A Historic Moment; Plants Grown in Moon Soil

A Historic Moment; Plants Grown in Moon Soil

First in human history and a milestone in lunar and space exploration, scientists from the University of Florida have grown plants in soil from the Moon.

In a paper published in the journal Communications Biology, the researchers showed that plants can successfully sprout and grow in lunar soil. The study also investigated how plants respond biologically to the Moon’s soil, also known as lunar regolith, which is radically different from soil found on Earth.

The research comes as the Artemis Program plans to return humans to the Moon, Rob Ferl, one of the study’s authors and professor of horticultural sciences in the UF Institute of Food and Agricultural Sciences said that Artemis will require a better understanding of how to grow plants in space.

Anna-Lisa Paul, another author and a research professor of horticultural sciences in UF/IFAS, noted: “Plants helped establish that the soil samples brought back from the moon did not harbor pathio gens or other unknown components that would harm terrestrial life, but those plants were only dusted with the lunar regolith and were never actually grown.”

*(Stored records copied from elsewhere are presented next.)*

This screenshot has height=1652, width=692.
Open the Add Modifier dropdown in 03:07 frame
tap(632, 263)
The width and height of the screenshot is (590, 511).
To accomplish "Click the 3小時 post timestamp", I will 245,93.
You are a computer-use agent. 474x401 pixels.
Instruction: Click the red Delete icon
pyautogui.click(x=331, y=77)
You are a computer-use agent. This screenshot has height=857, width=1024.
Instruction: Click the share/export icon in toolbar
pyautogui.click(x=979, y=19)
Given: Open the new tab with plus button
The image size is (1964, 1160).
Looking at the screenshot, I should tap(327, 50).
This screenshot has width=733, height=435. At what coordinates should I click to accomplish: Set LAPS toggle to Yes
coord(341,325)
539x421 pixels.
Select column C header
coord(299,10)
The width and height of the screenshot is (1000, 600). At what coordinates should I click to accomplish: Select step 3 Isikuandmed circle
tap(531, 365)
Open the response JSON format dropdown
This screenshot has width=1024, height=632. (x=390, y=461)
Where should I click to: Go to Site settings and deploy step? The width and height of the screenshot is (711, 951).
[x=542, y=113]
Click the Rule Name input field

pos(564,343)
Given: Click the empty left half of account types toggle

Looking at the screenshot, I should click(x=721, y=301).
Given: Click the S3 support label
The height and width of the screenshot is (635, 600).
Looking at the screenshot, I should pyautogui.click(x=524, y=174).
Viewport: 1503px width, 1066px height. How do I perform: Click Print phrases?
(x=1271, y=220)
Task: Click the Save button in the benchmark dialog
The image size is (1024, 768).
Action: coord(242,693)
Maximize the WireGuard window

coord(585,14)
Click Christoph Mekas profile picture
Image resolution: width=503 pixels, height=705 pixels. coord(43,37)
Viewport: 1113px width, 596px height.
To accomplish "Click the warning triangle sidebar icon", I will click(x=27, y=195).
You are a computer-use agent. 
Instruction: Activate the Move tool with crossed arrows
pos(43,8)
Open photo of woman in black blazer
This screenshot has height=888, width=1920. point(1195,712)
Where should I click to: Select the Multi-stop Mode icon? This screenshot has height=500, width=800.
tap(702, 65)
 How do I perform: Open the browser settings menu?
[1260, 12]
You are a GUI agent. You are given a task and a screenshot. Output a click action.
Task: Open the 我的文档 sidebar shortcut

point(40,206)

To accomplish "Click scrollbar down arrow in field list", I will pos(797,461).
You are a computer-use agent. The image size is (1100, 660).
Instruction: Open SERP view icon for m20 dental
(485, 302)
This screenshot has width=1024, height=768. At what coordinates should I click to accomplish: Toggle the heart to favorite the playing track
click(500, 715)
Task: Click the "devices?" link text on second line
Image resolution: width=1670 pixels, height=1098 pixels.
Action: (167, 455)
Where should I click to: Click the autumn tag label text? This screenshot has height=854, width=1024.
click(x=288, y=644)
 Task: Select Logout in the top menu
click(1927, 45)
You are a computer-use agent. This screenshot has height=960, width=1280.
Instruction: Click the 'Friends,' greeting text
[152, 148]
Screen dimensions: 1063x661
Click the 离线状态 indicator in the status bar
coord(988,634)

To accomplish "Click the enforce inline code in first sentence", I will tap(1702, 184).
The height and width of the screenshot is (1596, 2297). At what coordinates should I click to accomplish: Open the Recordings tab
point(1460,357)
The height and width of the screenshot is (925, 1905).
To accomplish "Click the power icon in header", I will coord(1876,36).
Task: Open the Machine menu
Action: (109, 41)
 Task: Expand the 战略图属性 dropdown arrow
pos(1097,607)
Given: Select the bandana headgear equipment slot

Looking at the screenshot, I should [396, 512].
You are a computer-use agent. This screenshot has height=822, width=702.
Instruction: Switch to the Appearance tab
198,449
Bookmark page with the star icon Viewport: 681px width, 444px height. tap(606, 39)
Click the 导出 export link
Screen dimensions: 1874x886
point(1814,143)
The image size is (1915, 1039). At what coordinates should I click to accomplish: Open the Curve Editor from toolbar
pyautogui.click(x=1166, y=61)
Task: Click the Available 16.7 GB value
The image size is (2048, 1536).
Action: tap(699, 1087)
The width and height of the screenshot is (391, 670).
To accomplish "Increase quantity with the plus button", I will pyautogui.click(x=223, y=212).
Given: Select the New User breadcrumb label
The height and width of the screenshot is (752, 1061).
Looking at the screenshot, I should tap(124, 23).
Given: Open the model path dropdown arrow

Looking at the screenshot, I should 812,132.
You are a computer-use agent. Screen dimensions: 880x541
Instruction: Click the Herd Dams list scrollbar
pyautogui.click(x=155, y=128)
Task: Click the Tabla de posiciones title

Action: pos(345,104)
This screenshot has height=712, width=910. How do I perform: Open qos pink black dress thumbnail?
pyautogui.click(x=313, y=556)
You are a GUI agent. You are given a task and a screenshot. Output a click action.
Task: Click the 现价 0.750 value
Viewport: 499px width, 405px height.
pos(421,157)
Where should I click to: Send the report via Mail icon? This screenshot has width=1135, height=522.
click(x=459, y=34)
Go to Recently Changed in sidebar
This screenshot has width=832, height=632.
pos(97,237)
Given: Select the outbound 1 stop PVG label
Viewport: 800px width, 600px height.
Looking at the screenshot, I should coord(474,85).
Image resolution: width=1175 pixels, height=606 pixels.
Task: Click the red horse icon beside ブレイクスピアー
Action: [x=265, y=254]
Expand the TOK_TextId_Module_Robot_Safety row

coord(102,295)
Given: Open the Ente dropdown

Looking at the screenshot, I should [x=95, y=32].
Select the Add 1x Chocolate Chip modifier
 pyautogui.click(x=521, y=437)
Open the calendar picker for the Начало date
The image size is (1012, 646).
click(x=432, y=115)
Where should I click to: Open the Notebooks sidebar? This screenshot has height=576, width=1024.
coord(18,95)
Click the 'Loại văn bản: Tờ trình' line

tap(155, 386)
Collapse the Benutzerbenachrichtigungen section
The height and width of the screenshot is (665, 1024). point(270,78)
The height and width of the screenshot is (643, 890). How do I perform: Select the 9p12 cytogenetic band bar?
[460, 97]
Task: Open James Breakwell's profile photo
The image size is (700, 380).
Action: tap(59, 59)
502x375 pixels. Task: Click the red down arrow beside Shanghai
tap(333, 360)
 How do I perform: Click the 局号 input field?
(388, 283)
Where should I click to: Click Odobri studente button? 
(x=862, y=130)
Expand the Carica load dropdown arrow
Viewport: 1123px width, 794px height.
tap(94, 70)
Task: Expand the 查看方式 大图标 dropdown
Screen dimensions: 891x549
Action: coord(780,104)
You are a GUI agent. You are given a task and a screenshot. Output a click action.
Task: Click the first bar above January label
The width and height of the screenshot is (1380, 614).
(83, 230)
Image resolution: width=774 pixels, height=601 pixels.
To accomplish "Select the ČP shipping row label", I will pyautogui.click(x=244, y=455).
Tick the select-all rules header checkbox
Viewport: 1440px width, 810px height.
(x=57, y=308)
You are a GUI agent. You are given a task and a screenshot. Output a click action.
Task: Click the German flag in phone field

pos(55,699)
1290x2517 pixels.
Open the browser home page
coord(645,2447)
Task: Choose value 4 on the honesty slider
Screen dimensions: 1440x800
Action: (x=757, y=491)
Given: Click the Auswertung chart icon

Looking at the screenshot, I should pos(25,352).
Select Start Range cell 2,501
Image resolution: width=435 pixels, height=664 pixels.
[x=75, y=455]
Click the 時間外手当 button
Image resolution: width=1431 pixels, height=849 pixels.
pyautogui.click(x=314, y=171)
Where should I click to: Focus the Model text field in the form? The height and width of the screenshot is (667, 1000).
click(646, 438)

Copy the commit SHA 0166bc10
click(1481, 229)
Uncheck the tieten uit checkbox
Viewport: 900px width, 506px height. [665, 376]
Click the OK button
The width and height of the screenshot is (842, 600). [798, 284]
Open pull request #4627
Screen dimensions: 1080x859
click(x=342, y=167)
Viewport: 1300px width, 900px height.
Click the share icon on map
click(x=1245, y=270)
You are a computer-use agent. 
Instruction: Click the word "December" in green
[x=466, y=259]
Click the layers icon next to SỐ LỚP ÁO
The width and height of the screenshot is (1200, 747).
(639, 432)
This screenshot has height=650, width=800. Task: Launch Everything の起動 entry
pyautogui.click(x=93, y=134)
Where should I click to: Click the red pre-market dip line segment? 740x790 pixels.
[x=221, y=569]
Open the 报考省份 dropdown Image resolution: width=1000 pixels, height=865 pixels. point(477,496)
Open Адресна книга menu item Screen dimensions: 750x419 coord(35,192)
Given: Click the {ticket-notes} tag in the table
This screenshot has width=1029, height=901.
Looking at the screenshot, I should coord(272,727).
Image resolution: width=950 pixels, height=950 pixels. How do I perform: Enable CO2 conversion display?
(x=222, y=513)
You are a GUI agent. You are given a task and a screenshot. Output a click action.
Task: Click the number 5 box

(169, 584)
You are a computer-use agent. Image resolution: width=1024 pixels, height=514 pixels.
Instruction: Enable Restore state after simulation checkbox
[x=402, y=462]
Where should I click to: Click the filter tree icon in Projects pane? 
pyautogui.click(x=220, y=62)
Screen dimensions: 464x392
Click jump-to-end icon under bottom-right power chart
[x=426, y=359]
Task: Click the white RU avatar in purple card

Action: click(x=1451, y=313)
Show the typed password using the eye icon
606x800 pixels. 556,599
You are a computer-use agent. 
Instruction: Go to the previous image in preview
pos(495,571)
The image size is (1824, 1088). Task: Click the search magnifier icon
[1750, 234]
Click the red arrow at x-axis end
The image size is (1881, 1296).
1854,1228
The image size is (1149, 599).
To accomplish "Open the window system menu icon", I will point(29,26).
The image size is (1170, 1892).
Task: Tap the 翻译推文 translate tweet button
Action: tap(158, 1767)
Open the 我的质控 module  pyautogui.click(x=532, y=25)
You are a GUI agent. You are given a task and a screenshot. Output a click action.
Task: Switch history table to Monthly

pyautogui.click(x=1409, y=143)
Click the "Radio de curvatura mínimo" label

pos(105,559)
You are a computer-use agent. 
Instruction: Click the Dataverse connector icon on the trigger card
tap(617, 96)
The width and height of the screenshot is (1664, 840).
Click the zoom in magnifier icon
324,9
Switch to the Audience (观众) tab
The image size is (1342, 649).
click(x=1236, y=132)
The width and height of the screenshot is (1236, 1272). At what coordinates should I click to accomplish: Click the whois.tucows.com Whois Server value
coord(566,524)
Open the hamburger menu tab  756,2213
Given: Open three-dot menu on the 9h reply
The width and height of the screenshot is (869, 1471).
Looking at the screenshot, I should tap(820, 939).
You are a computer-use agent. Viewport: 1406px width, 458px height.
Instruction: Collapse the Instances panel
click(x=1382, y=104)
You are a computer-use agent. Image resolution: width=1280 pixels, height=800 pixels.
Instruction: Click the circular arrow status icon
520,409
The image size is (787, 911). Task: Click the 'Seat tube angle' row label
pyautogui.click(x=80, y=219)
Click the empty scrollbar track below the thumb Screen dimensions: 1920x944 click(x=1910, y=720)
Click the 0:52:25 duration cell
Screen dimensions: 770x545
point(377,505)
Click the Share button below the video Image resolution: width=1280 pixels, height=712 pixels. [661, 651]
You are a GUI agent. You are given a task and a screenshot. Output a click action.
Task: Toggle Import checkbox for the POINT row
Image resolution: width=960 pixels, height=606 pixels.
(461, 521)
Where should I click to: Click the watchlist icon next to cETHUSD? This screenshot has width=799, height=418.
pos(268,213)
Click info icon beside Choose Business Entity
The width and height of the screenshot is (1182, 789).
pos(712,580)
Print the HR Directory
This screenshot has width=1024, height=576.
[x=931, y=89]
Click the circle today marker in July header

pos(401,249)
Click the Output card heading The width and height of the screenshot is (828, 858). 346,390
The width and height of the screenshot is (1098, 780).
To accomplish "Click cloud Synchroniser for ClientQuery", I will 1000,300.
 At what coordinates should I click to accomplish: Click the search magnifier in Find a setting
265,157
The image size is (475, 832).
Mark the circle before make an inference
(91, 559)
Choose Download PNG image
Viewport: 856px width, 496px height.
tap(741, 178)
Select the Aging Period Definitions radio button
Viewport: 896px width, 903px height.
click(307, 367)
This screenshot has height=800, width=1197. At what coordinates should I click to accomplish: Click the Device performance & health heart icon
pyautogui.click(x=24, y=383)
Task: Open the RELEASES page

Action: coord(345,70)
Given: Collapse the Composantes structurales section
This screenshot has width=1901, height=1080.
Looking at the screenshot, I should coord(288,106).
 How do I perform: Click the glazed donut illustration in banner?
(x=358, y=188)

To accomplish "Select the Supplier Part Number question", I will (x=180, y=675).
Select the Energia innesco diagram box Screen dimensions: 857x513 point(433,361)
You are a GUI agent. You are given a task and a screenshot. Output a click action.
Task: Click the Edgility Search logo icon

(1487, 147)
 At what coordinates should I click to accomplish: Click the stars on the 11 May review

Paul and Ferl are internationally recognized experts in the study of plants in space.

THE DESIGN AND METHOD

Ferl and Paul designed a deceptively simple experiment: plant seeds in lunar soil, add water, nutrients and light, and record the results. They just had only 12 grams — just a few teaspoons — of lunar soil with which to do this experiment. On loan from NASA, this soil was collected during the Apollo 11, 12 and 17 missions to the Moon. To grow their tiny lunar garden, the researchers used thimble-sized wells in plastic plates normally used to culture cells. Each well functioned as a pot. Once they filled each “pot” with approximately a gram of lunar soil, the scientists moistened the soil with a nutrient solution and added a few seeds from the Arabidopsis plant.

Arabidopsis is widely used in the plant sciences because its genetic code has been fully mapped. Growing Arabidopsis in the lunar soil allowed the researchers more insight into how the soil affected the plants, down to the level of gene expression. As points of comparison, the researchers also planted Arabidopsis in JSC-IA, a terrestrial substance that mimics real lunar soil, as well as simulated Martian soils and terrestrial soils from extreme environments. The plants grown in these non-lunar soils were the experiment’s control group. Well, ahead of the experiment, the researchers were not sure if the seeds planted in the lunar soils would sprout. But nearly all of them did. “We were alarmed. We did not predict that,” Paul said.

They also saw that some of the plants grown in the lunar soils were smaller, grew more slowly or were more varied in size than their counterparts.

At the genetic level, the plants were pulling out the tools typically used to cope with stressors, such as salt and metals or oxidative stress, so we can infer that the plants perceive the lunar soil environment as stressful.” Paul said.

“Ultimately, we would have to use the gene expression data to help address how we can ameliorate the stress responses to the level where plants – particularly crops are able to grow in lunar soil with very little impact to their health,” the scientist said.

“How plants respond to lunar soil may be linked to where the soil was collected,” said Ferl and Paul, who collaborated on the study with Stephen Elardo, an assistant professor of geology at UF For instance, the researchers found that the plants with the most signs of stress were those grown in what lunar geologists call mature lunar soil. These mature soils are those exposed to more cosmic wind, which alters their makeup. On the other hand, plants grown in comparatively less mature soils fared better.